2. Aux termes, d'une part, de l'article L. 2121-5 du code général des collectivités territoriales : " Tout membre d'un conseil municipal qui, sans excuse valable, a refusé de remplir une des fonctions qui lui sont dévolues par les lois, est déclaré démissionnaire par le tribunal administratif. / Le refus résulte soit d'une déclaration expresse adressée à qui de droit ou rendue publique par son auteur, soit de l'abstention persistante après avertissement de l'autorité chargée de la convocation. / Le membre ainsi démissionnaire ne peut être réélu avant le délai d'un an. ". Aux termes de l'article R. 2121-5 du même code : " Dans les cas prévus à l'article L. 2121-5, la démission d'office des membres des conseils municipaux est prononcée par le tribunal administratif. / Le maire, après refus constaté dans les conditions prévues par l'article L. 2121-5 saisit dans le délai d'un mois, à peine de déchéance, le tribunal administratif. / Faute d'avoir statué dans le délai fixé à l'alinéa précédent, le tribunal administratif est dessaisi. Le greffier en chef en informe le maire en lui faisant connaître qu'il a un délai d'un mois, à peine de déchéance, pour saisir la cour administrative d'appel. / Lorsque le tribunal administratif prononce la démission d'un conseiller municipal, le greffier en chef en informe l'intéressé en lui faisant connaître qu'il a un délai d'un mois pour se pourvoir devant la cour administrative d'appel. / La contestation est instruite et jugée sans frais par la cour administrative d'appel dans le délai de trois mois. ".

3. Aux termes, d'autre part, du premier alinéa de l'article R. 42 du code électoral : " Chaque bureau de vote est composé d'un président, d'au moins deux assesseurs et d'un secrétaire choisi par eux parmi les électeurs de la commune. ". Aux termes du premier alinéa de l'article R. 43 du même code : " Les bureaux de vote sont présidés par les maire, adjoints et conseillers municipaux dans l'ordre du tableau. A leur défaut, les présidents sont désignés par le maire parmi les électeurs de la commune. ". Aux termes du premier alinéa de l'article R. 44 du même code : " Les assesseurs de chaque bureau sont désignés conformément aux dispositions ci-après : - chaque candidat, binôme de candidats ou chaque liste en présence a le droit de désigner un assesseur et un seul pris parmi les électeurs du département ; - des assesseurs supplémentaires peuvent être désignés par le maire parmi les conseillers municipaux dans l'ordre du tableau puis, le cas échéant, parmi les électeurs de la commune. ".

[Entrées de données recueillies]

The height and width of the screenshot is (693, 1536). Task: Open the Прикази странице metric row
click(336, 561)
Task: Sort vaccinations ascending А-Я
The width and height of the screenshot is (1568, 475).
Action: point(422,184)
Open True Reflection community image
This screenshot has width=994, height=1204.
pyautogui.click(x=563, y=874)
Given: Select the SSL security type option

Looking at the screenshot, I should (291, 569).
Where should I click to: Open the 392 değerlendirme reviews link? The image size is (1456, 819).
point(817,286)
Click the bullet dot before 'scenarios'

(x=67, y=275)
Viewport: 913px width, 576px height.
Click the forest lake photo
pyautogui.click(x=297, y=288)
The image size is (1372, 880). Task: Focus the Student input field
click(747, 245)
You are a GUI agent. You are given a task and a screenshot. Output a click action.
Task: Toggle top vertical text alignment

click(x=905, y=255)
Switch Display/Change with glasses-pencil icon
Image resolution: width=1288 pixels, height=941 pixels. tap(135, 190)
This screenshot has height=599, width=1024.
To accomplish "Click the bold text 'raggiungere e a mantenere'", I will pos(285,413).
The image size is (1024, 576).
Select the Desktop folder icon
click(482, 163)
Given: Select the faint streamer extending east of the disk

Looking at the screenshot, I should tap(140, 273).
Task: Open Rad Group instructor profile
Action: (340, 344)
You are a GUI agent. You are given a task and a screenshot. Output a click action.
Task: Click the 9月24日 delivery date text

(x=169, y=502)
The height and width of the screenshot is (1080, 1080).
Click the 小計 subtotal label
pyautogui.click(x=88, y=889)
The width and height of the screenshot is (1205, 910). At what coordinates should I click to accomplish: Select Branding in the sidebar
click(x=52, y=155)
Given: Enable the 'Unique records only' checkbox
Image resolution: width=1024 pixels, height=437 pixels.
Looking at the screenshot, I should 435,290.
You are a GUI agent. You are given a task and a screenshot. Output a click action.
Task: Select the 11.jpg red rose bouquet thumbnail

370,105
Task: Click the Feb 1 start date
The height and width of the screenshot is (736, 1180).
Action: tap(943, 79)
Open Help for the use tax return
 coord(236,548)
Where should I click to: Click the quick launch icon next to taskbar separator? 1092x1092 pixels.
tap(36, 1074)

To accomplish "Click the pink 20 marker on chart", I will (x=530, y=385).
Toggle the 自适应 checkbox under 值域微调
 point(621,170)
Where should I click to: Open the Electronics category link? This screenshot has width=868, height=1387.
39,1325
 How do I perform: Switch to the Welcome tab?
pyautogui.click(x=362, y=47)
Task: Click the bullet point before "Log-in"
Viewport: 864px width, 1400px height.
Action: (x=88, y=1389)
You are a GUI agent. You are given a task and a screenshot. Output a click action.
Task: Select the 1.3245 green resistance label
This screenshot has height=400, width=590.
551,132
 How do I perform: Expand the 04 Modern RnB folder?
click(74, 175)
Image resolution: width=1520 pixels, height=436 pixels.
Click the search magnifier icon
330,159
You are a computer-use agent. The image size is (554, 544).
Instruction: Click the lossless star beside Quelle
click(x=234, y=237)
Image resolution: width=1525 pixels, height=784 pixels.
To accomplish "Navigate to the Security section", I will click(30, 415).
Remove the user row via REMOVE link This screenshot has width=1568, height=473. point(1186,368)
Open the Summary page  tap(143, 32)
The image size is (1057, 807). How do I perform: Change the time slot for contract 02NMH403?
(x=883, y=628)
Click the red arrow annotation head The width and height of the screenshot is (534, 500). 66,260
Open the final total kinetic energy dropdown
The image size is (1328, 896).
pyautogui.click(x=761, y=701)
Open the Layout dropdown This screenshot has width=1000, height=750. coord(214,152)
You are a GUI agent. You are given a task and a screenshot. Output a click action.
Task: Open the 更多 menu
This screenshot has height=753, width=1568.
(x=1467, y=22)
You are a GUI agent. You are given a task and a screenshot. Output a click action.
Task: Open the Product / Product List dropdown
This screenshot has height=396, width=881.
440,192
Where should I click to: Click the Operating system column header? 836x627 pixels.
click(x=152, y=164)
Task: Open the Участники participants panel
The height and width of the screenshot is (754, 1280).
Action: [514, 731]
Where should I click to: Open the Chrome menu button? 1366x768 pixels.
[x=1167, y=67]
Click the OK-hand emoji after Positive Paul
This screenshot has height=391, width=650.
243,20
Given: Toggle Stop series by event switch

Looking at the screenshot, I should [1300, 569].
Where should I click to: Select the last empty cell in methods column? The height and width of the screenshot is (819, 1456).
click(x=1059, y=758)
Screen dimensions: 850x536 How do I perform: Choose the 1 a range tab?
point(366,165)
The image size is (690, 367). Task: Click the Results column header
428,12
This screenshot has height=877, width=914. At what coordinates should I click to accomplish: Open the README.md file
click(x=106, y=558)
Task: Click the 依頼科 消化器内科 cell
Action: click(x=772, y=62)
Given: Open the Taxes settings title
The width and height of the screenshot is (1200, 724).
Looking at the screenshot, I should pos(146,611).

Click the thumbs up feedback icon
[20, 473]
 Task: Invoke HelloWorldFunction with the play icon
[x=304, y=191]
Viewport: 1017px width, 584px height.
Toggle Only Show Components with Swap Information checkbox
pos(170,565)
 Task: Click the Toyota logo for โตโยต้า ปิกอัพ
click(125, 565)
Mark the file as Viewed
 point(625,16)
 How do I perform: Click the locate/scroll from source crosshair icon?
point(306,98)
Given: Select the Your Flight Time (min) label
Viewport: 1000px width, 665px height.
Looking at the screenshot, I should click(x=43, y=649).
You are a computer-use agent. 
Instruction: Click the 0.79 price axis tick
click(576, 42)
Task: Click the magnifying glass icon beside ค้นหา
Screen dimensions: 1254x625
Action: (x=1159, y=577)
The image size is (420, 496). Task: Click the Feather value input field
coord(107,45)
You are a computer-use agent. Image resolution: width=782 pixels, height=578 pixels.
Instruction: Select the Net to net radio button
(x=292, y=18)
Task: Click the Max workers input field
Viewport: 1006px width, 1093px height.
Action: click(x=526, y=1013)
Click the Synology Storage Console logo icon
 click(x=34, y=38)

> Énoncé:
Traduisez en anglais la phrase suivante de l'extrait sur les bureaux de vote : « Chaque bureau de vote est composé d'un président, d'au moins deux assesseurs et d'un secrétaire choisi par eux parmi les électeurs de la commune. »

> Corrigé:
Each polling station is made up of a chair, at least two assessors, and a secretary chosen by them from among the voters of the municipality.